Can you run _.where twice and concat the two resulting arrays?

tempArr = _.where(itemsArr, {color: "red"}).concat(_.where(itemsArr, {color: "blue"}));

Here is the solution

 var itemsArr = [{name:"foo", color:"red"}, {name:"bar", color:"blue"}, {name:"bob", color:"red"}];
 var filter = ["red","blue"];
 var data = {};
 _.each(filter, function (item) { 
       data[item] = true; 
   });

 var returnData = _.filter(itemsArr, function (item) {
                    return data[item.color];
                 });

 console.log(returnData)

According to the documentation:

Looks through each value in the list, returning an array of all the values that contain all of the key-value pairs listed in properties.

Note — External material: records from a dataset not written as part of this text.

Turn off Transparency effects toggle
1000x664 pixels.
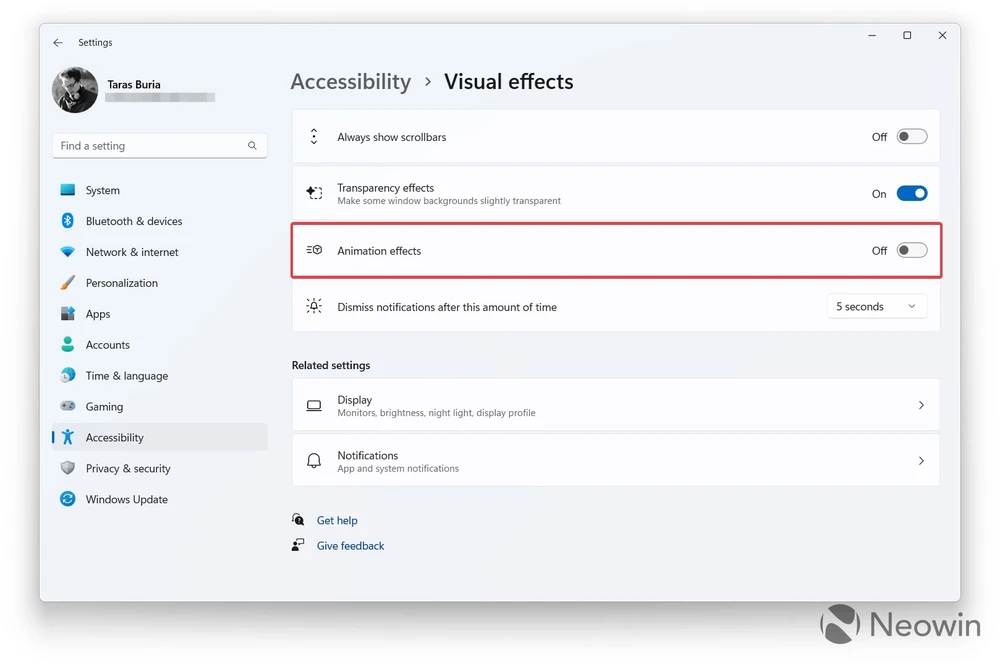[x=911, y=194]
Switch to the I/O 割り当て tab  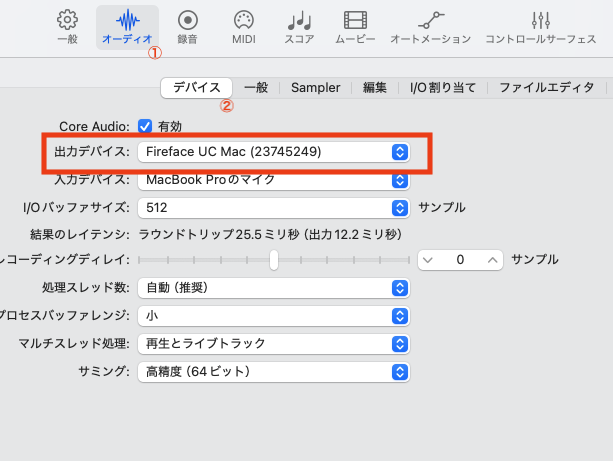443,88
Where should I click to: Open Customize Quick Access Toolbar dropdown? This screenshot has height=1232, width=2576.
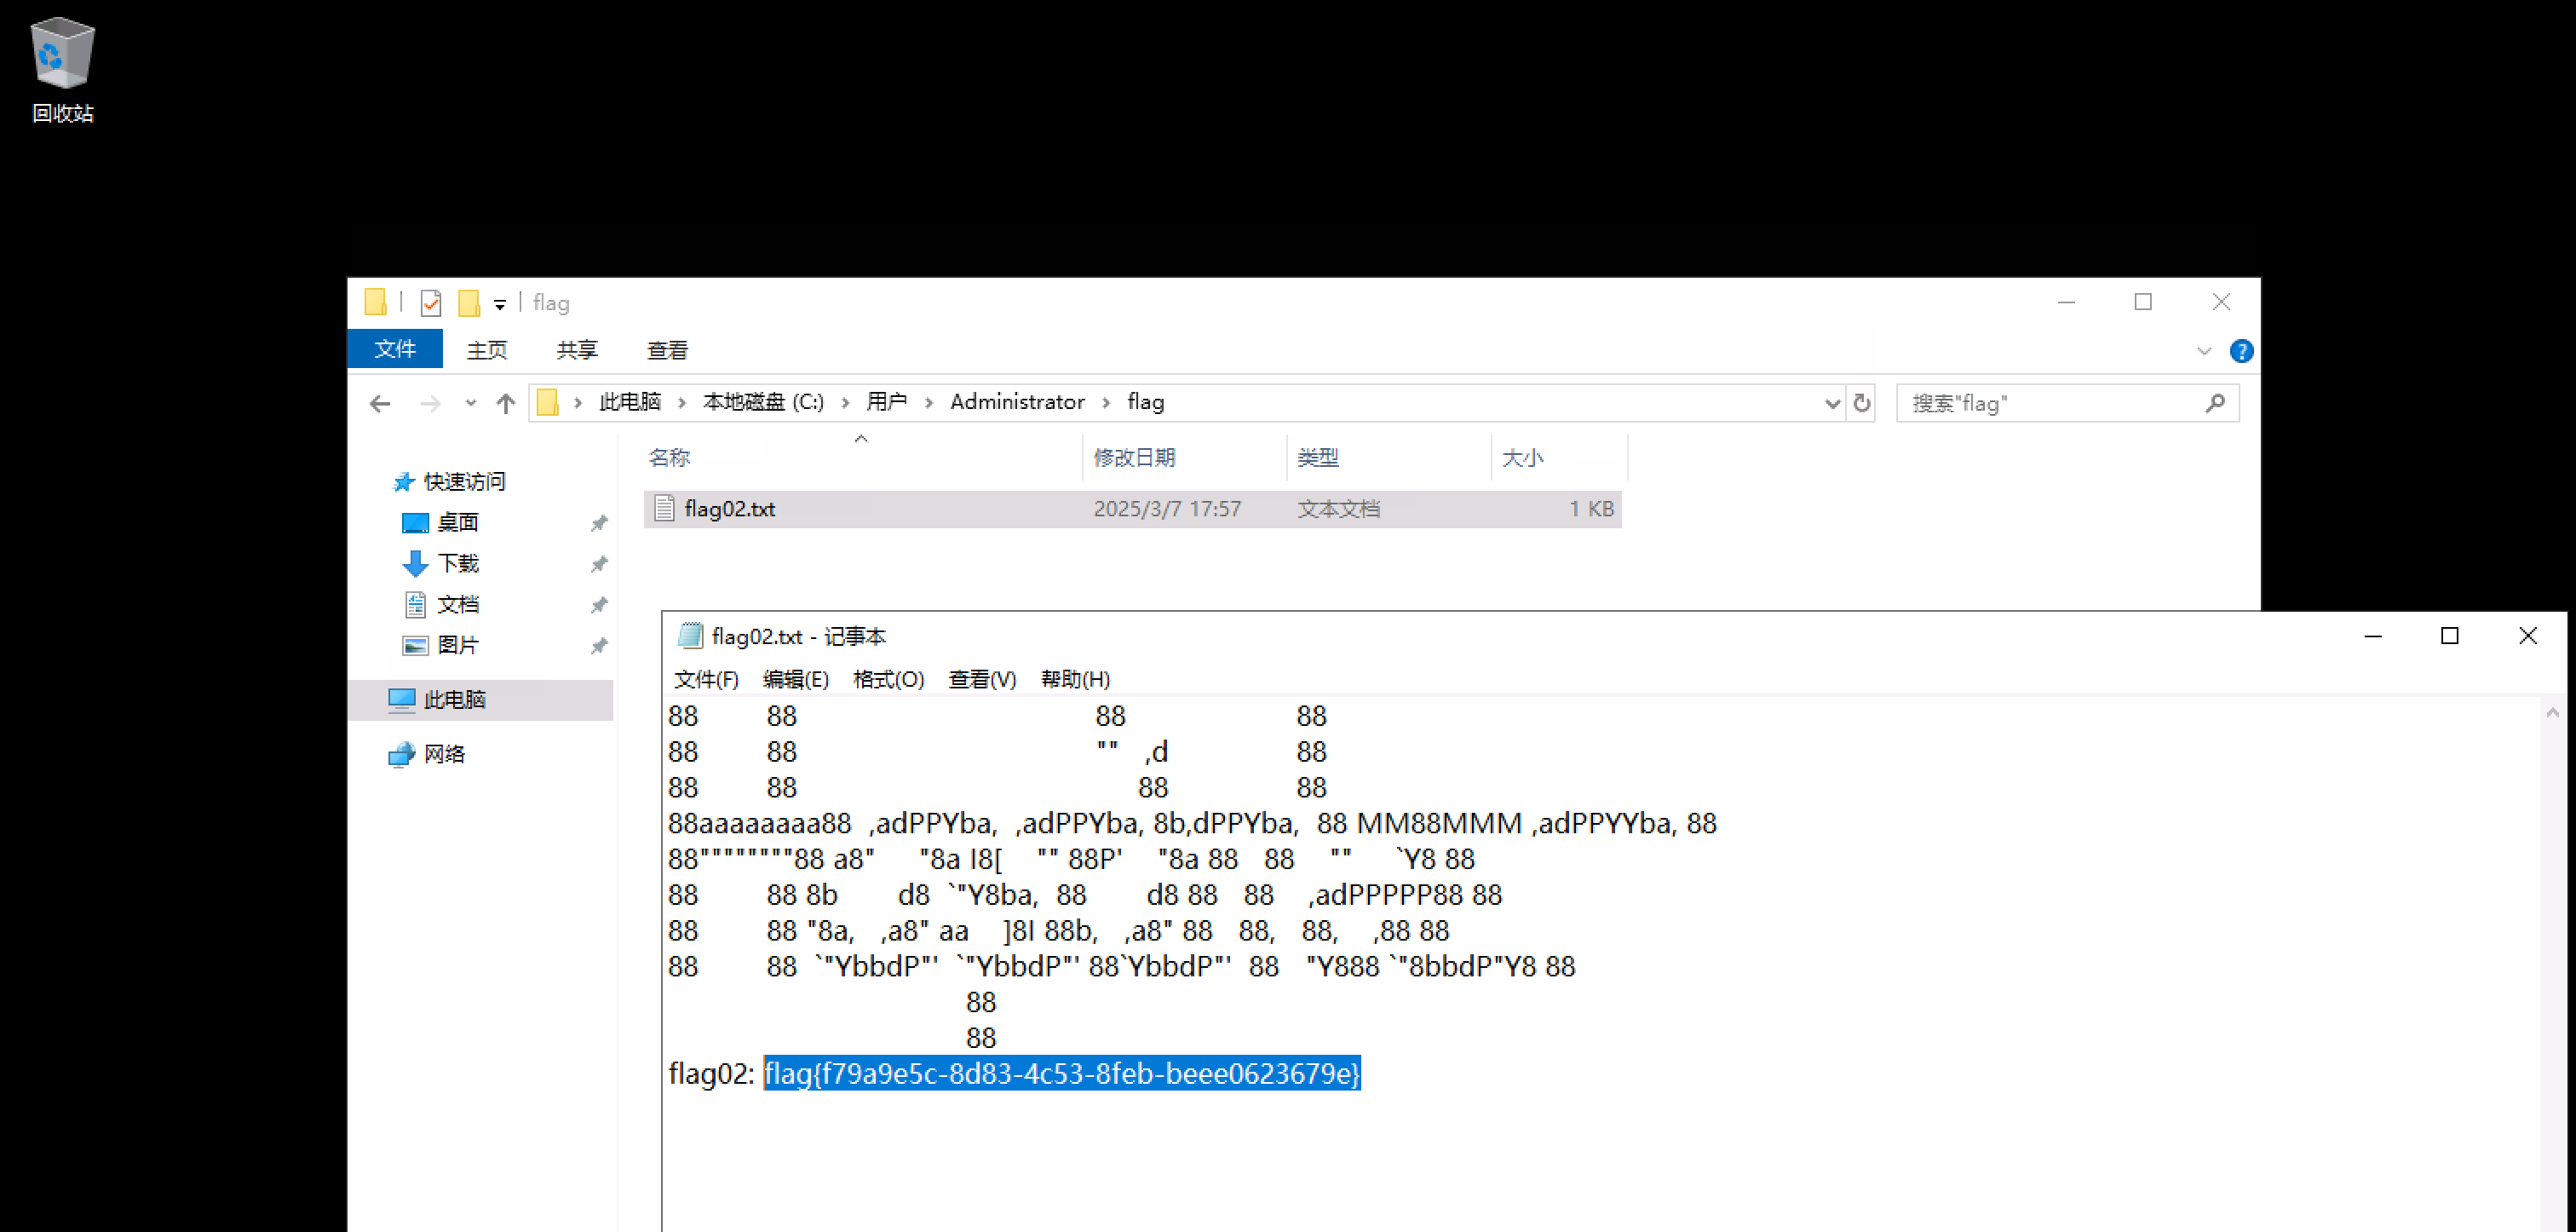coord(500,304)
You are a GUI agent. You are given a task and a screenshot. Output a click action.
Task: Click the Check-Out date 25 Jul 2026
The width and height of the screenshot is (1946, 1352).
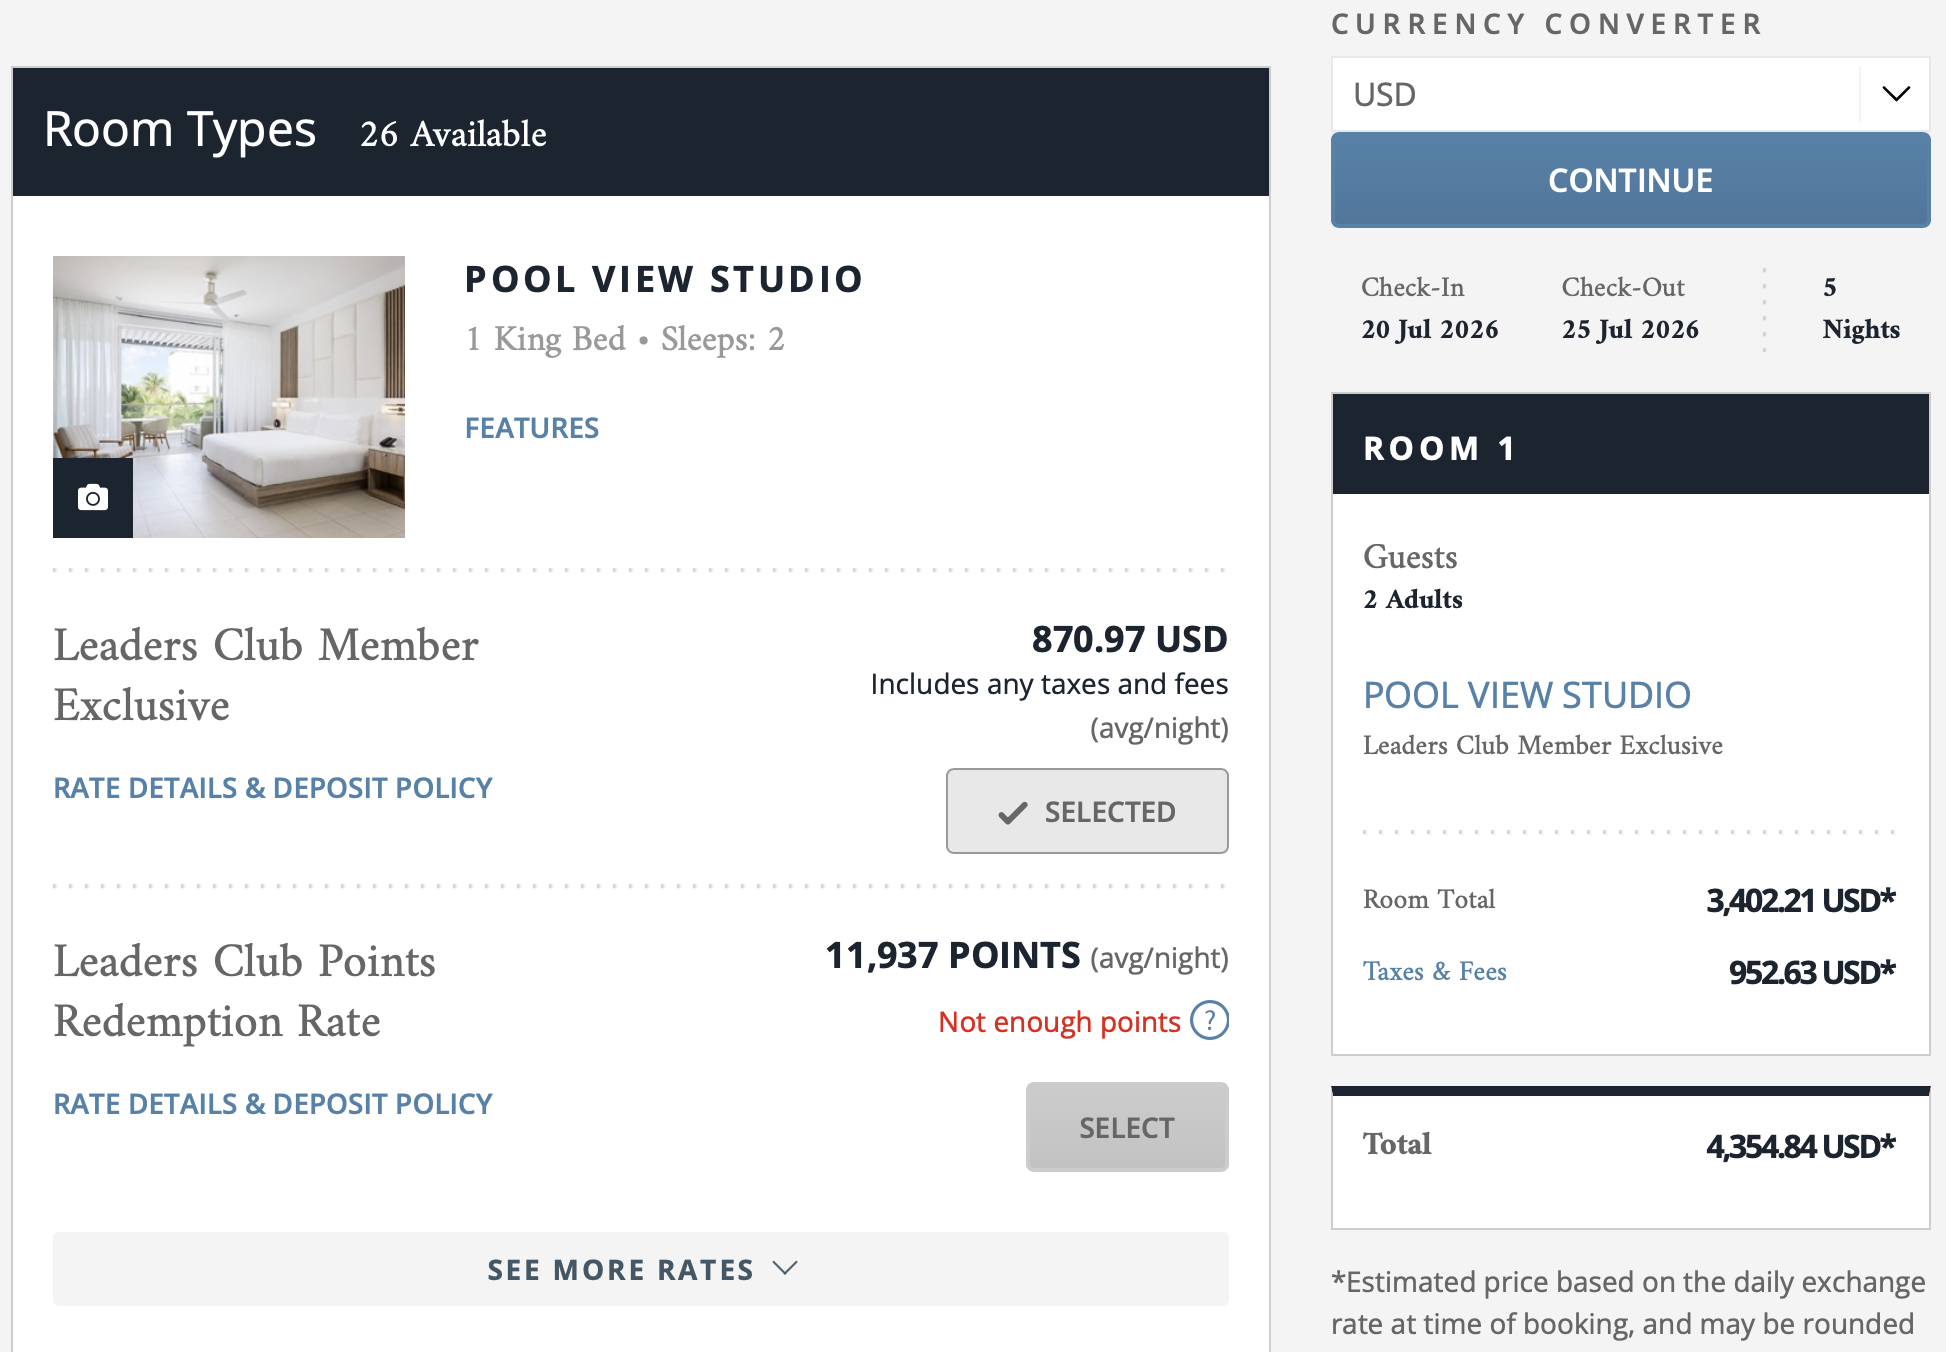[x=1630, y=329]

You can also look at the source code if you'd like. Under the hood, where uses isMatch:

_.isMatch = function(object, attrs) {
    var keys = _.keys(attrs), length = keys.length;
    if (object == null) return !length;
    var obj = Object(object);
    for (var i = 0; i < length; i++) {
        var key = keys[i];
        if (attrs[key] !== obj[key] || !(key in obj)) return false;
    }
    return true;
};

Since you cannot have two identical keys, you cannot do what you would like. I would use filter, as you suggest.